Current State of Cambodia
Cambodia is located in Southeast Asia in the southern part of Indochina Peninsula and it is about 181, 035 square kilometers in size. This is a report on the present state of Cambodia.
The economy of Cambodia is currently following an open market system and it has grown rapidly in the past decade. Despite the rapid increase in per capita income, it is still relatively lower compared to that of many neighboring countries. According to Chheang (2008) and Lee (2011), tourism and textiles industries are the largest industries while agriculture is one of the most popular sources of income for rural people.
The prevailing political system in the country is a party system, with Cambodian People’s Party being the largest party (Overton, 2013). Even so, the system has undergone reorganization a great deal because of internal wrangles over time with many parties being aligned around prominent people that lack a vivid leadership profile. Human rights groups have also grown beyond segregation and pressure emerging from authorities and have attracted global attention through their excellent advocacy activities.
According to Ear (2009), increased administrative activism means increase party politicking with ability to oppose incompetent leadership and discrimination in the society. Even though there is clear power separation included in the constitution, Varis (2008), indicates that the executive arm of government has cartelized power to a level of overruling decisions made by parliament and interfering with the judicial processes.
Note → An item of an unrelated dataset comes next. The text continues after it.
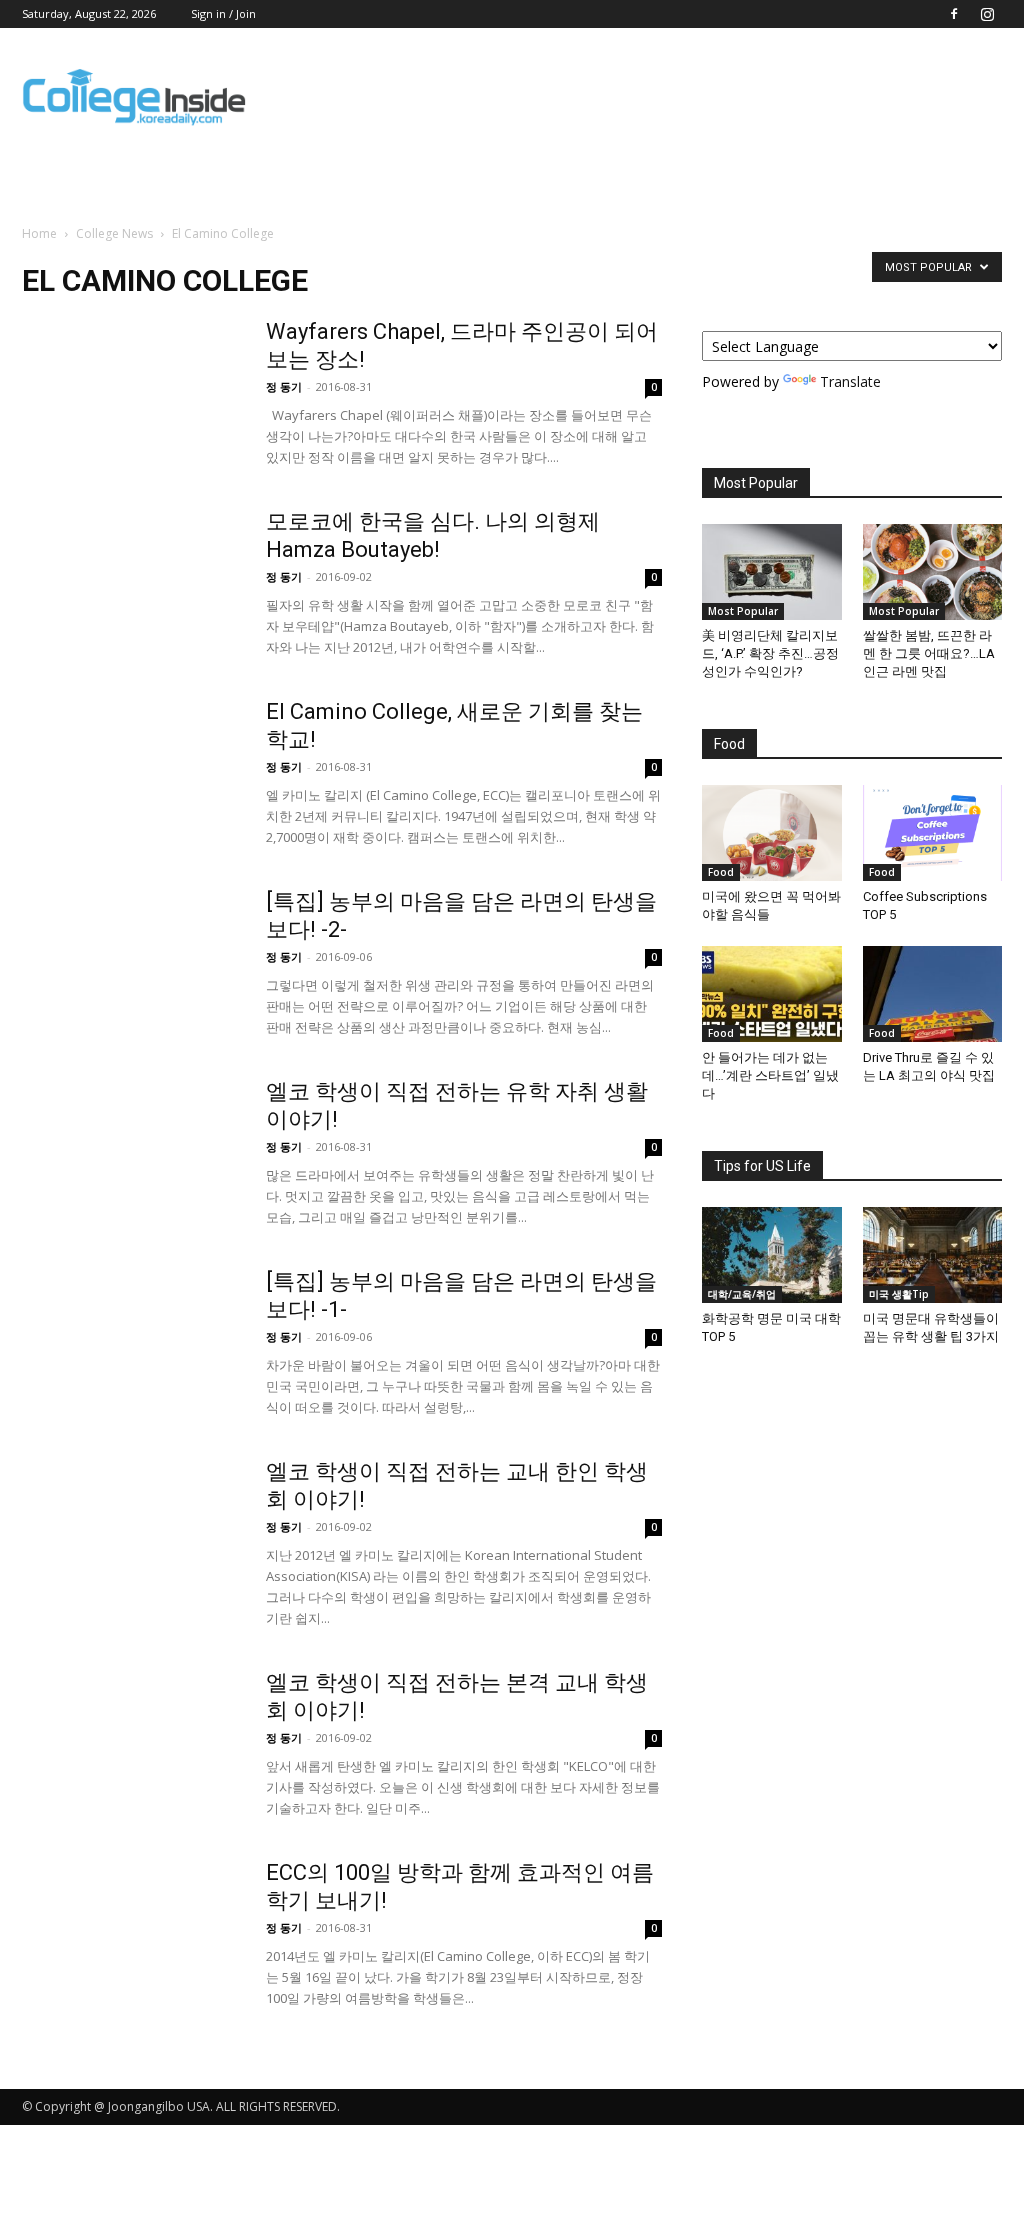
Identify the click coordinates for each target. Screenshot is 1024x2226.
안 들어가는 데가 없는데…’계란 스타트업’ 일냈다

The electoral process in the country is also open and not free and fair hence, another challenge in the country. This is characterized by much mismanagement including opaque campaign financing and manipulation of elector registers. The country has dreamed of enhancing its political standing through dismantling of groups that operate in border line around Pailin.
Religious freedom constitutionality has also been appreciated with the minorities small Muslim Chan enjoying freedom despite that the state religion in the country is Buddhism. Even so, Ray ad Bloom (2012) aver that segregation and anti-minority bias is still directed at foreigners that seek asylum in the country from warring states including Thailand and Vietnam.
Chheang, V. (2008). “The Political Economy of Tourism in Cambodia”. Asia Pacific Journal of Tourism Research 13 (3): 281–297.
Ear, S. (2009). The Political Economy of Cambodia’s Growth: Rice and Garments. World Bank publication.
Lee, JJ. (2011). “An Outlook for Cambodia’s Garment Industry in the Post-Safeguard Policy Era”. Asian Survey 51 (3): 559–580.
Overton, LC. (2013). “Cambodia.” Encyclopædia Britannica, Inc. Retrieved from http://www.britannica.com/EBchecked/topic/90520/Cambodia/52458/Demographictrends#toc52459
Ray, N., & Bloom, G. (2012). Cambodia. Footscray, Vic: Lonely Planet
Varis, O. (2008). Poverty, Economic Growth, Deprivation, and Water: The Cases of Cambodia and Vietnam. Ambio: a Journal of the Human Environment, 37, 3, 225-231.